И когда череп касается ее груди…
Все трое сознают присутствие в комнате четвертого, появившегося незаметно для всех, – как будто этот четвертый, оборванец в грязном голубом полотняном костюме, в деревянной маске кролика, был здесь с самого начала, а теперь кто-то словно включил свет у него за спиной, высветив его силуэт.
Одна комната обращается в две. Прежде всего чуть заметно меняется освещение – приобретает желтоватый оттенок старого пергамента. И, если хорошенько присмотреться, Мона различила бы в тени старые выветренные стены и высокий сводчатый потолок…
Одними губами женщина выговаривает:
– Нет! Нет!
А потом все
темнеет
на той стороне.
Мона открывает глаза и видит.
Крохотную бело-голубую фигурку на черной равнине.
Жалкий отверженный бродяжка с шутовскими ужимками.
Он корчится, прикрывает руками голову и скулит.
Над ним жирная розовая луна.
Но темное щупальце поднимается, заслоняя ее лик…
Что-то встает над горизонтом.
Мона различает длинный тонкий череп – череп как иголка – и пару длинных ушей.
Оно огромно. Как небоскреб. Мили клочковатой темной шкуры.

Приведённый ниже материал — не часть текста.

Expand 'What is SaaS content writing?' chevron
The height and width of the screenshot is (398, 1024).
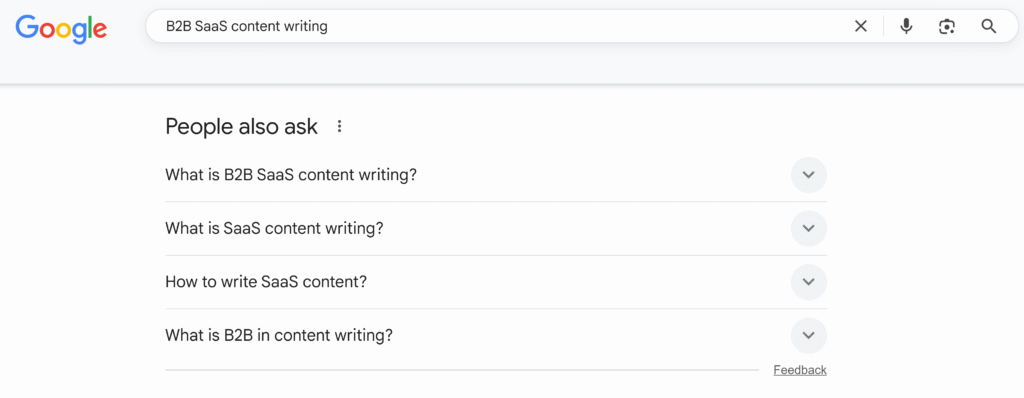[808, 229]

И глаза… такие огромные, желтые, и такие человеческие, и такие гневные.
Бело-голубая фигурка машет руками. Слышен тоненький крик:
– Нет! Нет! Мама, мама, пожалуйста!..
Безмерно огромное существо склоняет голову. Вращает желтыми глазами.

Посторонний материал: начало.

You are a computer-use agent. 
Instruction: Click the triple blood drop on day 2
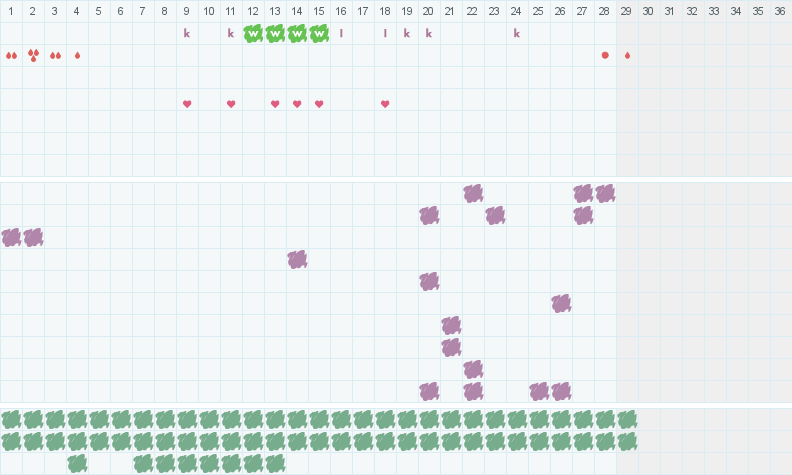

Из темноты протягиваются руки – тонкие, когтистые.
– Мама, – скулит маленькая фигурка.
Руки сжимаются в кулаки, дрожащие от ярости.

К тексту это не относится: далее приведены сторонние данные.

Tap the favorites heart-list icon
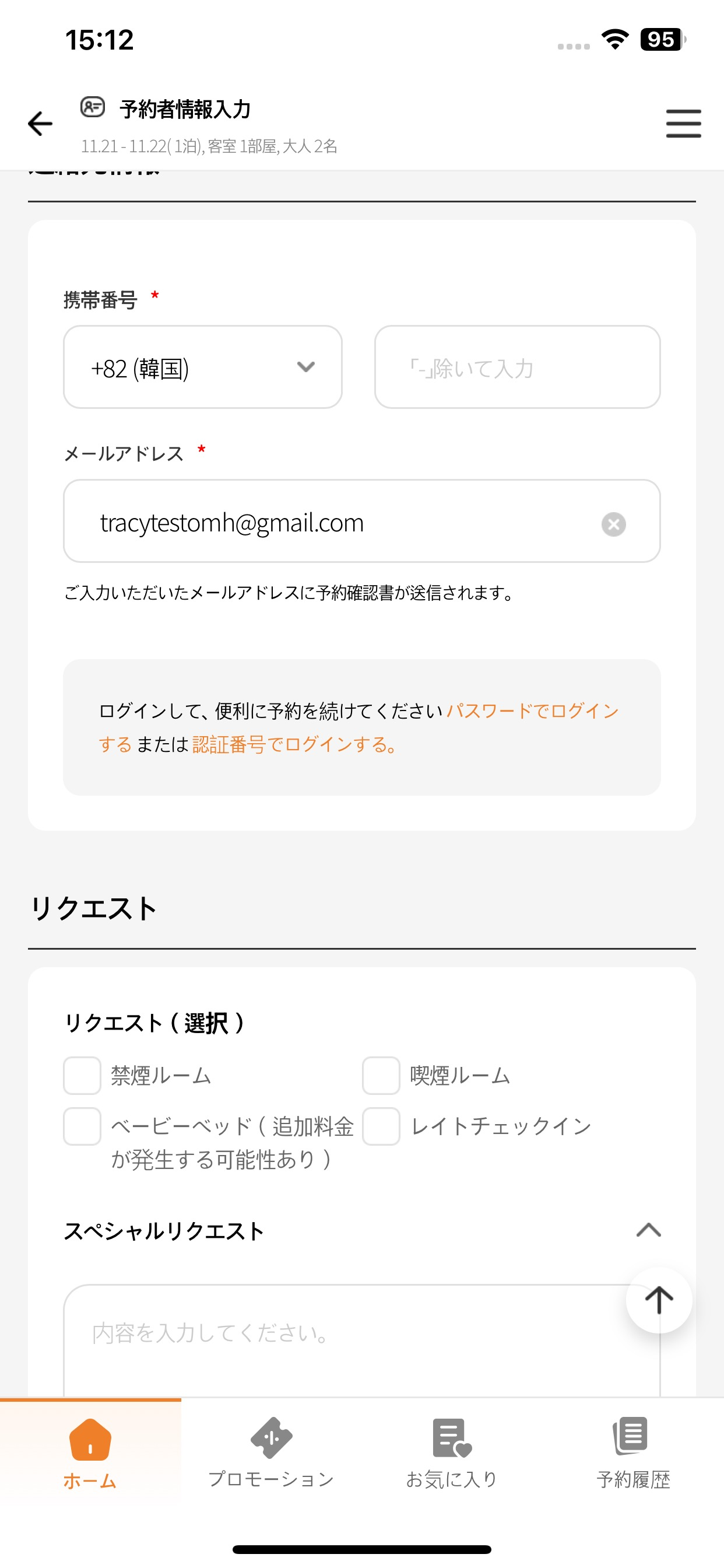Screen dimensions: 724x1568 451,1438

Огромная фигура делает рывок.
Брызги крови, визг. Темная лужа на камнях.
Кто-то скулит в темноте.
и…
Воздух вздрагивает от резкого вздоха. Они снова в комнатушке лаборатории.
Мона с миссис Бенджамин опускают глаза. Череп так и лежит на груди женщины, но та больше не шевелится. Человек в кроличьей маске пропал.
– Никогда еще не видела, как умирают мои родственники… – говорит миссис Бенджамин. – Это было…
– Быстро. Очень быстро. Вы в порядке?
– Меня несколько раз ударили ножом, так что… нет.
Мона поднимает ее на ноги.
– Какого черта вы мне помогаете?
Миссис Бенджамин отвечает не без обиды:
– Ну, вероятно, я слишком хорошо вошла в роль вредной старухи. Кажется, вредничать для меня естественно. А может быть, я не люблю тех, кто устраивает беспорядок.
– Почему бы ни помогали, спасибо. Давайте убираться отсюда к черту.
Они возвращаются в комнату с линзами за винтовкой и патронами. Потом находят выход. Миссис Бенджамин приходится опираться на плечо Моны.
– И что дальше? – спрашивает та.
– Ну… если этот «Ганимед» не ошибся, Мать, возможно, проявится здесь в той или иной форме, но окажется привязана к этому месту, к Винку. Винк не совсем здесь и не совсем там. Ей придется сплавиться или слиться с неким элементом этой стороны. Иначе полный переход для нее невозможен.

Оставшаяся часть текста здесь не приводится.